Elle même aux prises avec la crise, la Chine doit d’abord répondre du propre déficit de son budget. Même s’il apparaît anecdotique, 750 milliards de yuan ($109 Md) en 2009 contre 570 milliards de yuan ($83 Md) en 2008, ces sommes devront être couvertes. S’ajoutent le montant du plan de relance de 580 milliards de dollars annoncé en novembre 2008 lui même arrimé au plan de soutien à l’économie de plus de 1400 milliards de dollars (un tiers du PIB) présenté à l’occasion de la session annuelle du Parlement, le 5 mars. Or celui-ci est indispensable pour maintenir la paix sociale, notamment, avec la création d’une véritable Sécurité sociale. En somme, la manne de 2000 milliards - auxquels s’ajoutent les surplus annuels - trouve déjà à s’employer en Chine. De surcroît, la dégradation économique a été si rapide que certains officiels chinois estiment qu’il faudra envisager d’autres plans de relance. Dès lors la marge de manoeuvre pourrait se réduire en peau de chagrin et entamer la capacité de la Chine à répondre à la demande américaine.
Enjeu politique
Dans l’ombre, des responsables chinois s’interrogent. Un sentiment amer s’est fait jour en raison des pertes colossales enregistrées par des sociétés américaines dont les chinois avaient souscrit des parts tel le fonds Blackstone. Echaudés par leurs investissements aux Etats unis, les chinois s’interrogent sur la capacité des autorités américaines à contrôler la situation. De surcroît, le billet vert étant désormais assorti d’une rémunération nulle, l’intérêt d’en acheter ne s’impose pas.Mieux vaut alors faire le deuil de tout ou partie des avoirs déposés aux Etats Unis plutôt que de persévérer dans une voie sans issue, proclament certains (China Daily, mercredi 17 décembre).
Recentrage géopolitique
En arrière fond du débat, se profile l’affirmation d’une ligne orthodoxe en Chine à l’accent plus nationaliste.
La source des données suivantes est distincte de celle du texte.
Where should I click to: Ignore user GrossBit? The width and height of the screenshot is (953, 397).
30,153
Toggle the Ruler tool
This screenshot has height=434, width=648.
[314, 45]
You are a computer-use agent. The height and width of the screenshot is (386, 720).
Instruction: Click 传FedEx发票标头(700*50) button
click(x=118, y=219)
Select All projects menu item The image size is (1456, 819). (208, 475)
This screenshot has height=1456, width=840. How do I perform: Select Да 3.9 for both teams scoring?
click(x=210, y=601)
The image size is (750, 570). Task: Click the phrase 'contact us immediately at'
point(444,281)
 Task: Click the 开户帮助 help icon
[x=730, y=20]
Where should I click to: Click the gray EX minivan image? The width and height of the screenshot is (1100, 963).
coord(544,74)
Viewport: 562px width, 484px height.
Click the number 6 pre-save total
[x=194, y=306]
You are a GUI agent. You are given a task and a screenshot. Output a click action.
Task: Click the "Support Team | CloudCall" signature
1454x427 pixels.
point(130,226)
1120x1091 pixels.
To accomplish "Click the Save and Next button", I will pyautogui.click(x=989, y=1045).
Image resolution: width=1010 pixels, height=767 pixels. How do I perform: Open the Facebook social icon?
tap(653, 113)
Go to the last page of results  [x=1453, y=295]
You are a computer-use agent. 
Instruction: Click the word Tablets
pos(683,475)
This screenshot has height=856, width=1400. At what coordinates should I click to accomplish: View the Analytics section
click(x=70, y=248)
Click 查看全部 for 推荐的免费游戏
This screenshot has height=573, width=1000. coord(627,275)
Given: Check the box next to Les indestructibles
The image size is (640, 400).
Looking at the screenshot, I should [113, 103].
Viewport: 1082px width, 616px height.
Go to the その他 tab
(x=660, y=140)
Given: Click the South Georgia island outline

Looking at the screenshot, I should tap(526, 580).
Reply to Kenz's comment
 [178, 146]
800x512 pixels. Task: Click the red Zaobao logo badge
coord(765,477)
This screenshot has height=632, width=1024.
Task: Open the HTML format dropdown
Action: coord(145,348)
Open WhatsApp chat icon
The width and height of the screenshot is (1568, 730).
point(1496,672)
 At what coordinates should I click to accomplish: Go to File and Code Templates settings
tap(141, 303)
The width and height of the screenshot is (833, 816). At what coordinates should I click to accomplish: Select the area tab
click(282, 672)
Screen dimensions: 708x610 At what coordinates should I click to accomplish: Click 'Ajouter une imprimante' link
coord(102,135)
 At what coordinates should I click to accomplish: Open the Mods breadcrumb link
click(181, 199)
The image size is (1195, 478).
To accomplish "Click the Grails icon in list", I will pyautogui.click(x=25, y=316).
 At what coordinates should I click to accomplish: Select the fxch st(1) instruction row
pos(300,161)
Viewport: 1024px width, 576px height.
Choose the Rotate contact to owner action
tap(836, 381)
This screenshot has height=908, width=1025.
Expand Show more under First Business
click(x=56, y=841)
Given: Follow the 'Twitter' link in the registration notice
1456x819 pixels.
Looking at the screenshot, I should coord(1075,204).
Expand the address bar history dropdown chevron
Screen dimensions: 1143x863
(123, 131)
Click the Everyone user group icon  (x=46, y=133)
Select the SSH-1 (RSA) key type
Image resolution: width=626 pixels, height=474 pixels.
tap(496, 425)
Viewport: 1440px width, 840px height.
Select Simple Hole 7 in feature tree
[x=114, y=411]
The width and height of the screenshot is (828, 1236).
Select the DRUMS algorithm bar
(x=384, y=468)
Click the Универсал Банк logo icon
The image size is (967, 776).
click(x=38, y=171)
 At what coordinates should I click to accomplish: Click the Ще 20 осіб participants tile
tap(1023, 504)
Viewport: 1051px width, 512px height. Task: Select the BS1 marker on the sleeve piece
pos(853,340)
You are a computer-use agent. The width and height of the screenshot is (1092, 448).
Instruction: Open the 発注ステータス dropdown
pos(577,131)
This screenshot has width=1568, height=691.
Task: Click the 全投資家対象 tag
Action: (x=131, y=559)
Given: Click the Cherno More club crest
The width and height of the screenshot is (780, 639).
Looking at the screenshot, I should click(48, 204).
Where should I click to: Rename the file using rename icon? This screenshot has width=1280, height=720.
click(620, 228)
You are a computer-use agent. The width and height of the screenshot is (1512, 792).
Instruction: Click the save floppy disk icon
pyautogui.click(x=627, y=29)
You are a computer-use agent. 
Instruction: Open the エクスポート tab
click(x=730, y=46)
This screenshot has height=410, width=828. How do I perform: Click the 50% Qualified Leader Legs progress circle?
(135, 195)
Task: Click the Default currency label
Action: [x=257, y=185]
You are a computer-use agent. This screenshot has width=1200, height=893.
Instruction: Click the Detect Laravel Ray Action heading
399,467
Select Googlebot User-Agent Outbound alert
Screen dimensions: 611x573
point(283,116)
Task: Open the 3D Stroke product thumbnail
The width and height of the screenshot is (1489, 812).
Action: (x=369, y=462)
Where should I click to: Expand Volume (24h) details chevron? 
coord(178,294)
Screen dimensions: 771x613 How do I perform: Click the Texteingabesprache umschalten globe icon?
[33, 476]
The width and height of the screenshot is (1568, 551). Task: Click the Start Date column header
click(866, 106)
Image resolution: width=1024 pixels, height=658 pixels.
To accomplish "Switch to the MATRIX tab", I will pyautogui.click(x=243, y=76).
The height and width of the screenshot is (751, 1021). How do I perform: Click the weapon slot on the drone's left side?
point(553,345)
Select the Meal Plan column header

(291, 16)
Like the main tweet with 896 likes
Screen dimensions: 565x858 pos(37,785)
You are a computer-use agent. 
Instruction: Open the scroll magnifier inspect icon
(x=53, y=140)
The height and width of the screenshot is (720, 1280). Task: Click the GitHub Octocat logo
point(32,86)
Depuis deux ans, celle-ci s’est renforcée en raison d’un agacement croissant concernant les critiques occidentales sur les droits de l’homme. La crise ne fournit-elle pas l’occasion de procéder à unagiornamiento de sa politique ? Pourquoi ne pas constituer un bloc avec des pays aux économies plus saines, moins regardant sur la question des Droits de l’homme ? A cet égard, la visite officielle du Président Chinois en Arabie Saoudite en février dernier témoigne d’un activisme diplomatique sans précédent. Egalement confrontés par la dévalorisation de leurs avoirs aux Etats Unis, les pays du Golf explorent une autre piste. Qui plus est, la relance de la croissance chinoise promet un réajustement du prix des matières premières. Fort de 70 % des avoirs financiers mondiaux, un bloc structurant allant de Riyad à Pékin est une réponse logique à la crise.
Quelle issue ?
Dans ce contexte, le succès réunion du G20 est aléatoire. Le recentrage de la politique chinoise pourrait décevoir l’attente des Occidentaux en quête de liquidités. La conséquence pourrait être un effondrement de la demande chinoise lors des adjudications d’emprunts d’Etat américains laquelle aboutirait de facto à une chute du dollar augmenté d’une flambée des taux d’intérêt à long terme aux Etats-Unis. Dans le sillage, une remontée du cours des matières premières et l’hyperinflation.